We lost her. Like some of you out there, we lost our baby too. Her name was Reyana. The whole story leading up to the day we found out we were pregnant was a long series of tests, and timing, and procedures, including one that actually led to a second emergency surgery. And you’d think that having to make love every two days was ethereal and a solid roll around cloud 9, but not always. Sometimes, though we loved each other, and loved intimate moments, we were simply trying to make … her.
Preparation For Parenthood
The years we spent trying we cleaned the house, mowed the yard, planted flowers, went to work, visited friends, rode bike, and went on vacations. We were normal. We lived fully. We were “normal” for 9 years until she arrived on the tip of a pregnancy stick in the form of a solid line. Oh I had to swallow my heart multiple times, we were pregnant! We jumped and whooped, and … some time passed and we lost our Reyana. It seemed cruel.
Preparation For Not Being Parents
Time passed and we got support, help, and counseling. Counseling mattered to us. We found each other there and gained more strength as a couple than we’d ever known. We still mowed the yard, and went to work. We saw friends, and went to church. We pursued the life one pursues when they are not parents. We went on vacation to Yellowstone one year September, for cryin-out-loud. We went out when we wanted to, and stayed in when we wanted to. We watched whatever movies we wanted to … but nothing really prepares you to not be parents after a child slips away. We had much to enjoy, but to prepare yourself for the ache that settles in one’s chest after your baby dies. How do you convince yourself that you didn’t die with your child? Stay with her/him, stay together, and get busy living.

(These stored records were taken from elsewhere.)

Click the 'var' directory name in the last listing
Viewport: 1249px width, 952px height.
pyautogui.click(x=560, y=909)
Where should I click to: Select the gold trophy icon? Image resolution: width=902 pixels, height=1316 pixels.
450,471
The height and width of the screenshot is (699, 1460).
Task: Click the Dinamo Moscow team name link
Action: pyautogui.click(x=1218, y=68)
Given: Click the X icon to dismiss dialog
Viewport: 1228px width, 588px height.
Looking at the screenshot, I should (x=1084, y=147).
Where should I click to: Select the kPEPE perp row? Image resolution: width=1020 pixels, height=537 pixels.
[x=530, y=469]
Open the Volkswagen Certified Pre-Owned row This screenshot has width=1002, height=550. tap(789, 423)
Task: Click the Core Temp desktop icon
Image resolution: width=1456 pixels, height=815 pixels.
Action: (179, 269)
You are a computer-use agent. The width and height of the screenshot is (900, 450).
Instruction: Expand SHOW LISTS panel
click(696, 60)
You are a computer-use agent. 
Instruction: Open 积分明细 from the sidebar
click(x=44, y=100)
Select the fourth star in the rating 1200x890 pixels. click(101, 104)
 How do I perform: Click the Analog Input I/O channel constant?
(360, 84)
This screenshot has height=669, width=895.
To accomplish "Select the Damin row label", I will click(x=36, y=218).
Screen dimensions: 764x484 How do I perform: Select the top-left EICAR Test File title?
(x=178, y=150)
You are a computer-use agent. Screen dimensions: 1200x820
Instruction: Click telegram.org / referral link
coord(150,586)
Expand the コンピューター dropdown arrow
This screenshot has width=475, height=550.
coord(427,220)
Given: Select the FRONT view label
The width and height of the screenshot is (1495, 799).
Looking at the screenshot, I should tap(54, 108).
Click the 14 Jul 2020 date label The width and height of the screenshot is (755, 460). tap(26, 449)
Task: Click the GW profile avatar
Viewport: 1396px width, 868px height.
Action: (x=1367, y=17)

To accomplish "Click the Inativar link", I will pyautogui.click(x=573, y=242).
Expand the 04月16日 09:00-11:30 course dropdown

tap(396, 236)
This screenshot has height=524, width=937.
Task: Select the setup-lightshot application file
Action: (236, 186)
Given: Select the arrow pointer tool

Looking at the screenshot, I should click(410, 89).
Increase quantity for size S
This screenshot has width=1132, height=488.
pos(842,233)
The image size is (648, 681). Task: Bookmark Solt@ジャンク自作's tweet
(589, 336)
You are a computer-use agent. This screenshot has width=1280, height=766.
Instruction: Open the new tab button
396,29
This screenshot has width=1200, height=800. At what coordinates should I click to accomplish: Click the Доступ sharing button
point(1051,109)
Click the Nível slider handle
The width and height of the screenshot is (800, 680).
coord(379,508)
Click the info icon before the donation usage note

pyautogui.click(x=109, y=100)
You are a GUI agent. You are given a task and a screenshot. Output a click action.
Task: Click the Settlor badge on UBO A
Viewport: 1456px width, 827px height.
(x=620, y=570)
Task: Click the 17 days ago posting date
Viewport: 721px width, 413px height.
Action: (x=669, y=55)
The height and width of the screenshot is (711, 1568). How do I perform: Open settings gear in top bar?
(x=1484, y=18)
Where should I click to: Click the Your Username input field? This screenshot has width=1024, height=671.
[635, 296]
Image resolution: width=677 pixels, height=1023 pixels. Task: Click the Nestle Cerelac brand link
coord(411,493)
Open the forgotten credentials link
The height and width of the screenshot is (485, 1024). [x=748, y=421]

But we also learned that we could memorialize Reyana. We made a plaque in her name, and put it into our flower garden. We celebrate and mourn her each year in our special way. I give my wife a gift, and we take the day we lost her together, as we did then. We learned to come together instead of reaching out to someone or something else. We’ve also been to a funeral with others who have lost their child. Lastly, we learned we couldn’t hole up and retreat from everyone. We sought solace and comfort from friends and family and were blessed by them. Maybe this was our most important part of grief and recovery.
To some degree we remained “normal.” We still mowed the yard, and went to work. We not only gained and understanding of how to save and strengthen a marriage, we grew from fractured individuals to a relationship that would not break.
Learn To Free Your “We”. Who Could You Become?
You’ll find your space again. Takes some work, and really only a smidge of hope at the beginning. What could you become together? How do you become a “together couple”? Seek that out. Learn to free the “we”. Life isn’t lived with your heads in the clouds. There’s less to see up there. Your life is right in front of you, where the two of you are. What happened to us when we learned to consider who we were individually and who we were together? We starting writing our life story together. So, face each other, hold hands, and take a step.
Who We Became After Freeing Our “We”
Some time later we knew we would also become counselors to help guide couples through where we’d been. We also wanted to do this together, just as we had the day our Reyana died. We now counsel couples together, as one unit with them in the room. We call it Co-therapy. We became a “together couple” in days of pain, and a forever couple, every day after. We wouldn’t want it another way right now either. We’re the experts, sure. But being a real couple with you in the room has meant more than expertise ever could.